О музыке говорить трудно, потому что она говорит сама за себя, но я все-таки попробую. В опере присутствуют два поля: драматическое и лирическое, одно перетекает в другое. Интересно используются инструменты. Оркестр занят в полном объеме, плюс камерный ансамбль из пяти человек работает на сцене, когда действие происходит на корабле. Звучит несколько тем, лейтмотивов: тема заключенных, тема скрипача, тема надзирательницы Лизы, тема любви. Реальность сменяется воспоминаниями или мечтами, они соединяются «без швов». Опера на глазах зрителей разворачивается подобно кинофильму. Разноуровневость присутствует как в оформлении постановки, так и в содержании самой музыки.

— Вы довольны результатом актерского кастинга?

— Да: нам не нужны «гости», хватает своих голосов.

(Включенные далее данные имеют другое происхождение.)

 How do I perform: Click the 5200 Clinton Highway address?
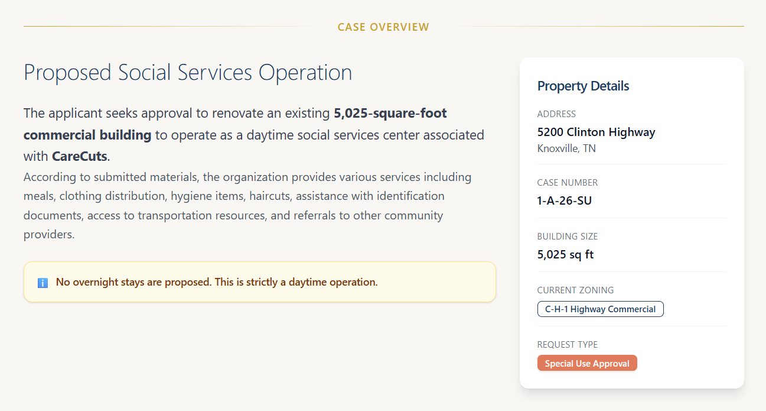[596, 132]
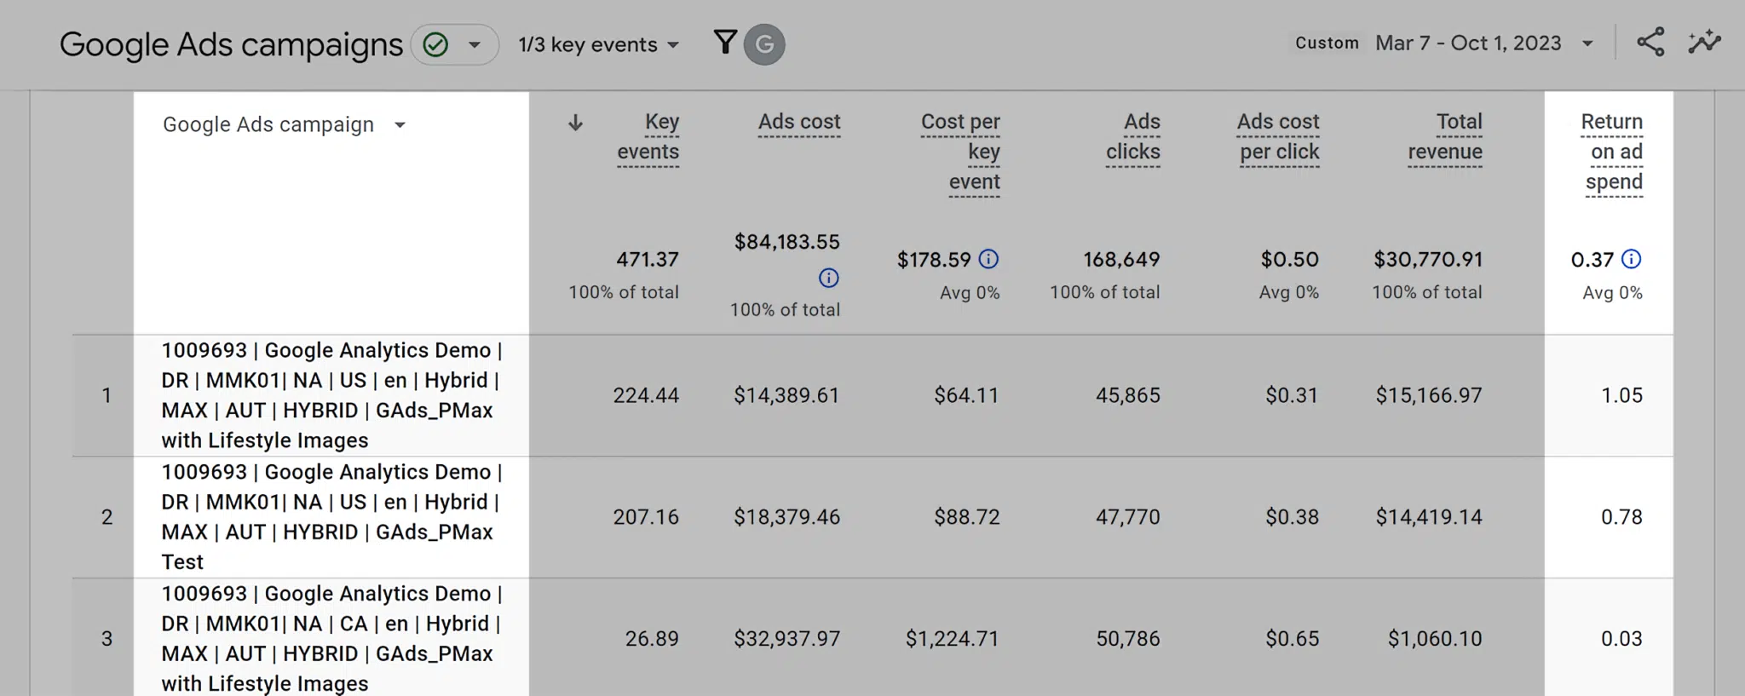
Task: Click the Google Ads campaigns report title
Action: point(230,43)
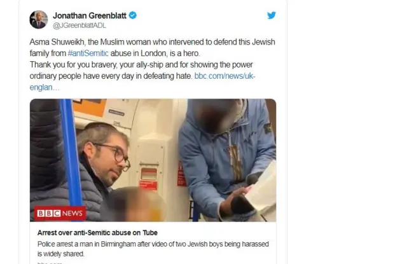Click the blue verified badge
The width and height of the screenshot is (407, 264).
[x=133, y=15]
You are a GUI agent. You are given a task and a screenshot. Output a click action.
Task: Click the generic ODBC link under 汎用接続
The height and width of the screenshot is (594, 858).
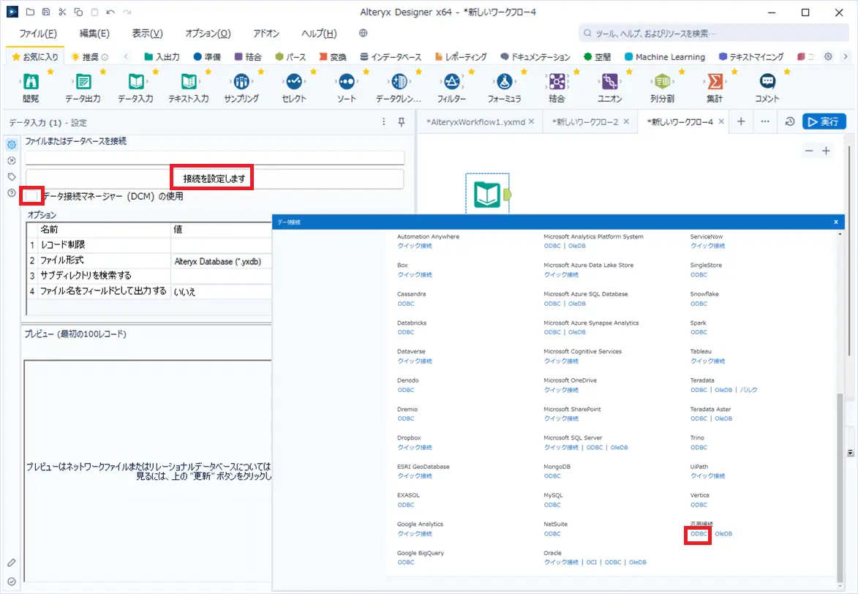pos(699,534)
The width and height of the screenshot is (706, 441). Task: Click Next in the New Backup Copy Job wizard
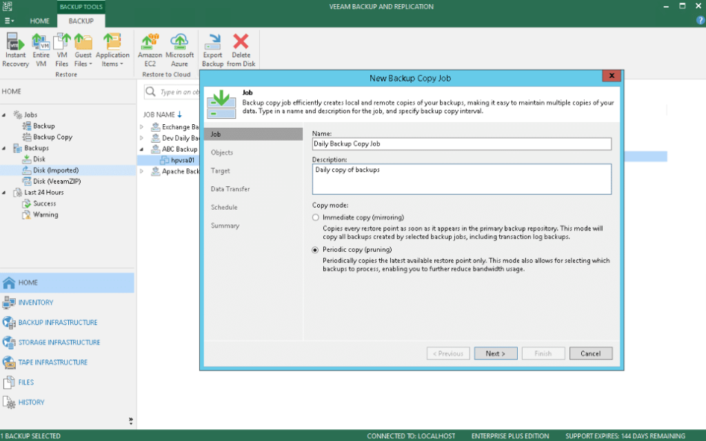pyautogui.click(x=495, y=353)
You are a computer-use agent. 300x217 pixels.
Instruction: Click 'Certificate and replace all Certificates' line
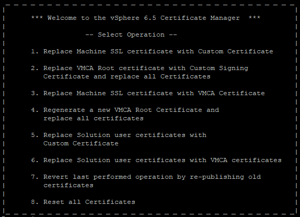click(126, 76)
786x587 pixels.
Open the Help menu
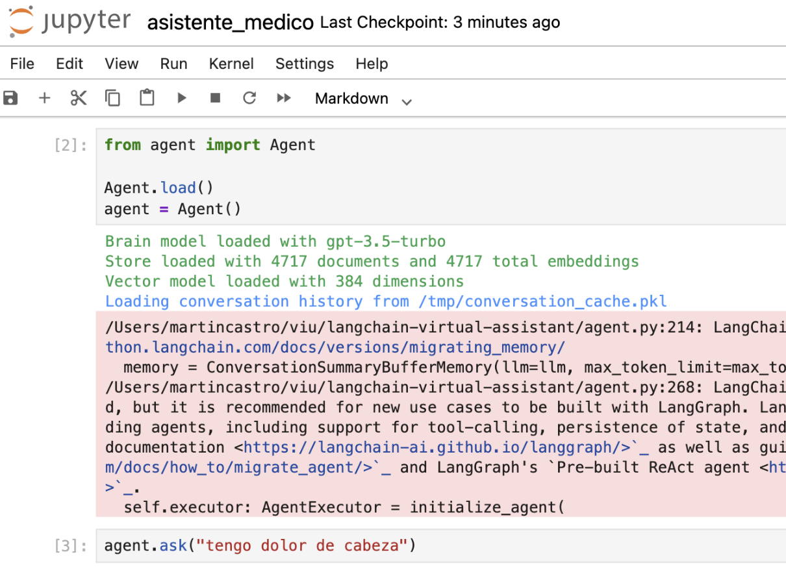coord(372,64)
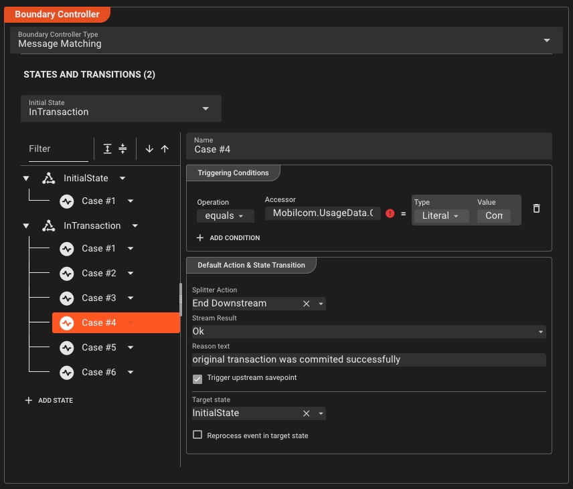
Task: Open the Default Action & State Transition tab
Action: tap(252, 265)
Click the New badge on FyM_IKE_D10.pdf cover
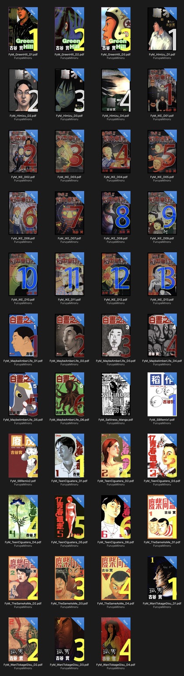This screenshot has height=676, width=184. click(33, 258)
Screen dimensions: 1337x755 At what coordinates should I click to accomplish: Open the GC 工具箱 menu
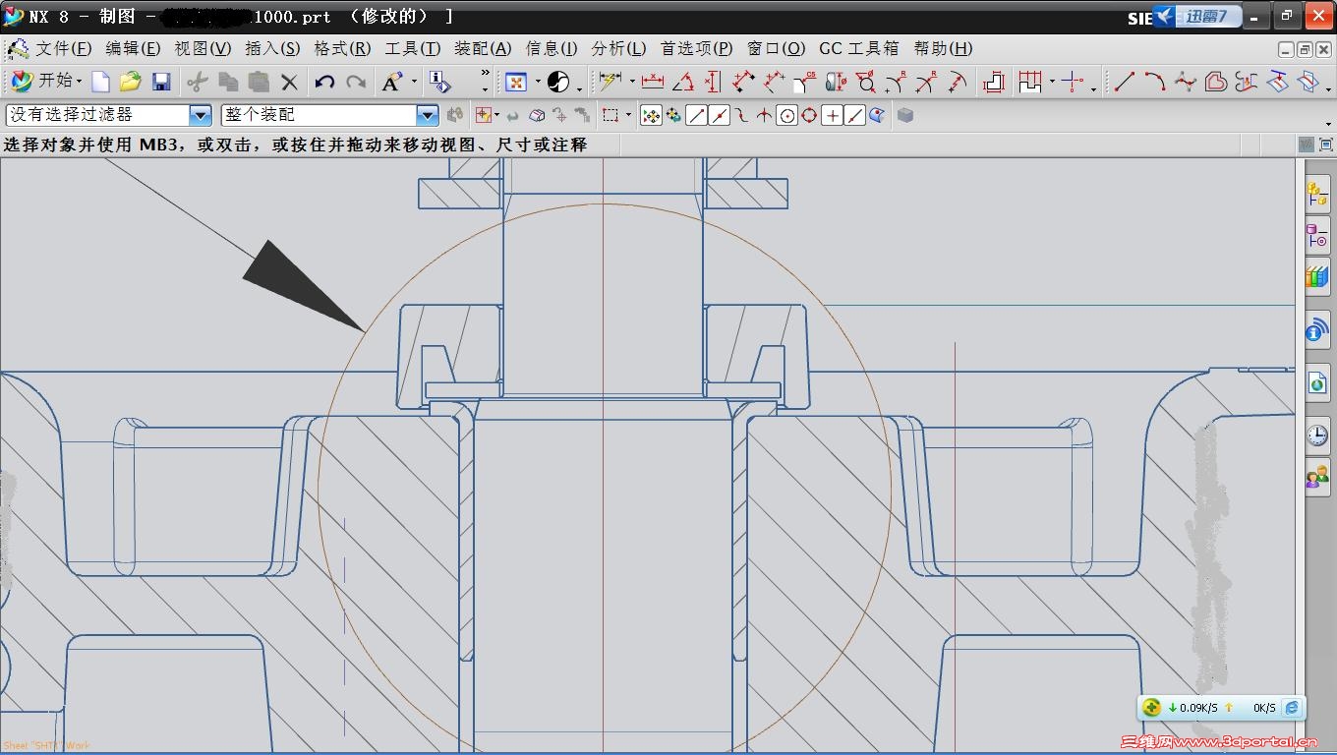point(858,48)
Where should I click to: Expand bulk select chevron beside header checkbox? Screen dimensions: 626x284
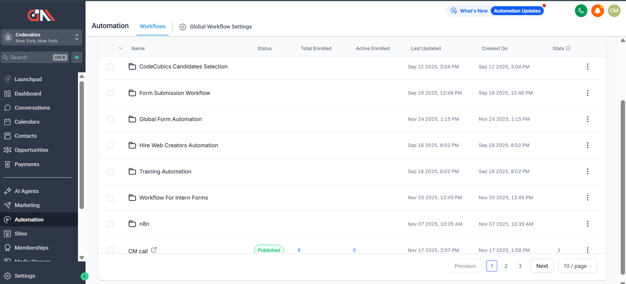121,48
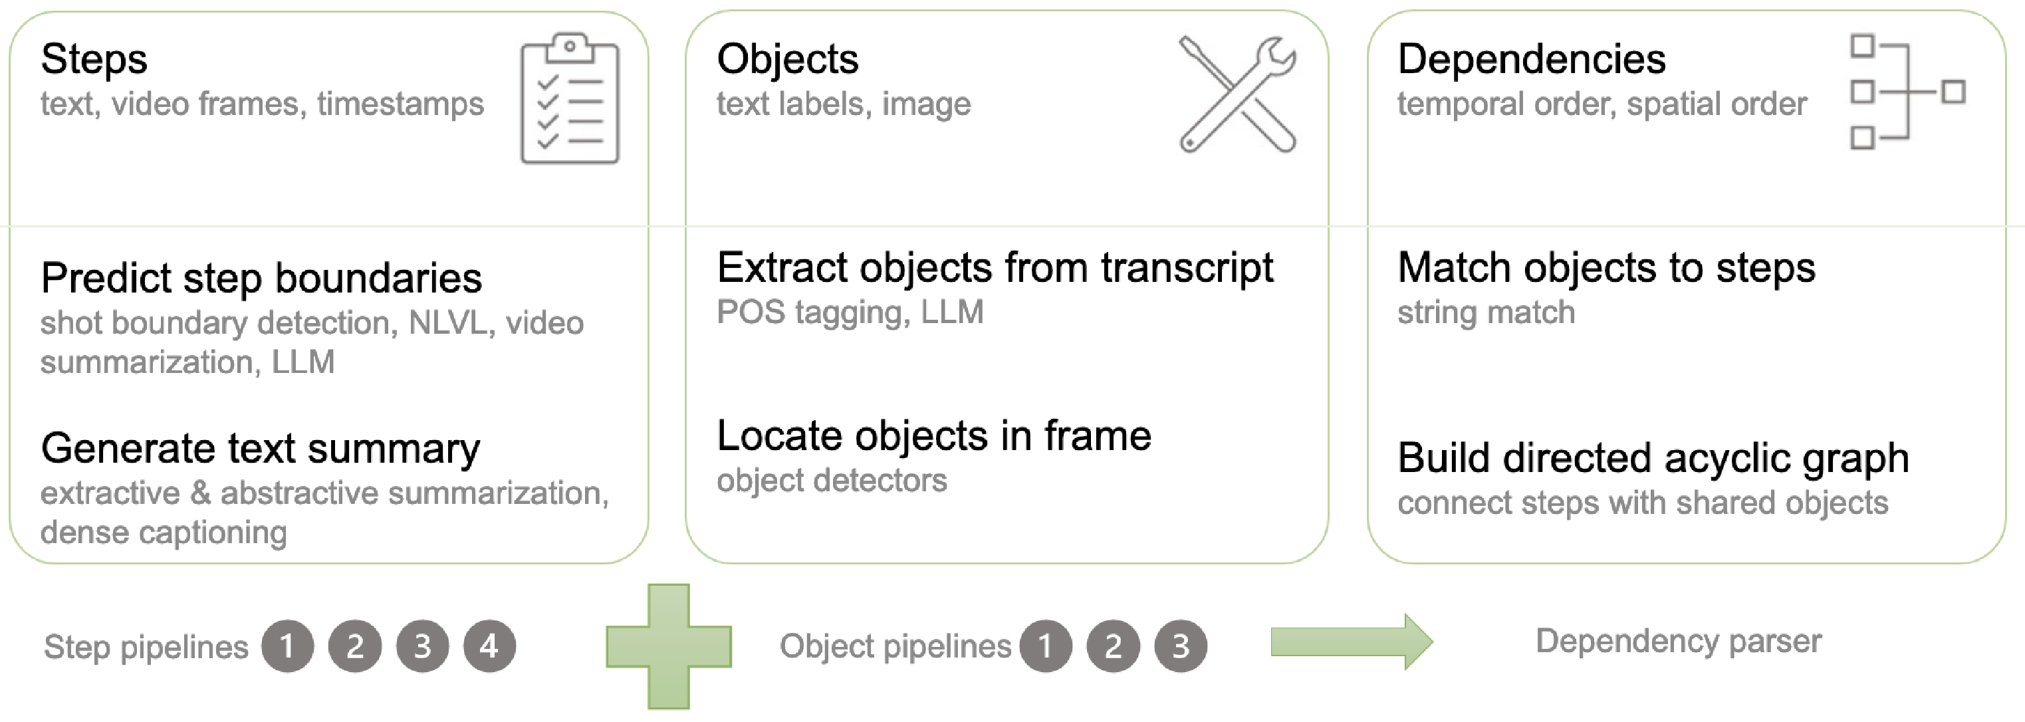Viewport: 2025px width, 722px height.
Task: Choose object pipeline number 3 circle
Action: 1180,646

Назову лишь несколько имен: Елена Дементьева, Надежда Бабинцева, Юрий Девин, Ильгам Валиев… Вокальные данные великолепно сочетаются в них с драматическим мастерством. При подборе учитывали не только певческие данные, но и физические: внешность должна соответствовать персонажам — людям, которые долгое время провели в заключении. Например, возлюбленный Марты Тадеуш после четырех лет концлагеря не может быть упитанным. Дополнительная задача для исполнителей — похудеть!

— Вы имеете опыт работы во многих театрах мира. Везде существует несколько исполнительских составов, или мы — исключение?

— Практика разная. В продукциях антрепризного типа, например, в театрах Великобритании, Франции один состав плюс так называемый кавер — люди, которые заменяют заболевшего исполнителя. В российских театрах другая ситуация. Спектакли идут несколько лет. Театру необходимо обеспечить несколько составов. Сегодня, к примеру, я дирижирую «Летучим голландцем» (беседа состоялась в начале февраля. — М.Р.), там есть певцы, которые не исполняли партии полтора года, а опера на немецком языке! Конечно, этим людям необходимо получить достаточное количество репетиций, чтобы повторить партии.

 — В последние годы большинство опер в екатеринбургском театре исполняются на языке оригинала, а это итальянский, французский, немецкий и даже санскрит. «Пассажирка» — долгожданная русскоязычная опера. А в других странах она исполнялась «на языке оригинала»?

— Первая постановка состоялась в 2010 году в Австрии, потом в США: в Чикаго, Лос-Анджелесе, везде в обработке. В конц­лагере сидят люди разных национальностей, каждый поет на своем языке. У нас опера прозвучит по-русски. Долг перед композитором — вернуть его в отечественное музыкальное пространство.

— Мне доводилось слышать такую шутку от зрителей: мол, и на русских операх не помешают субтитры, так как слов не разобрать…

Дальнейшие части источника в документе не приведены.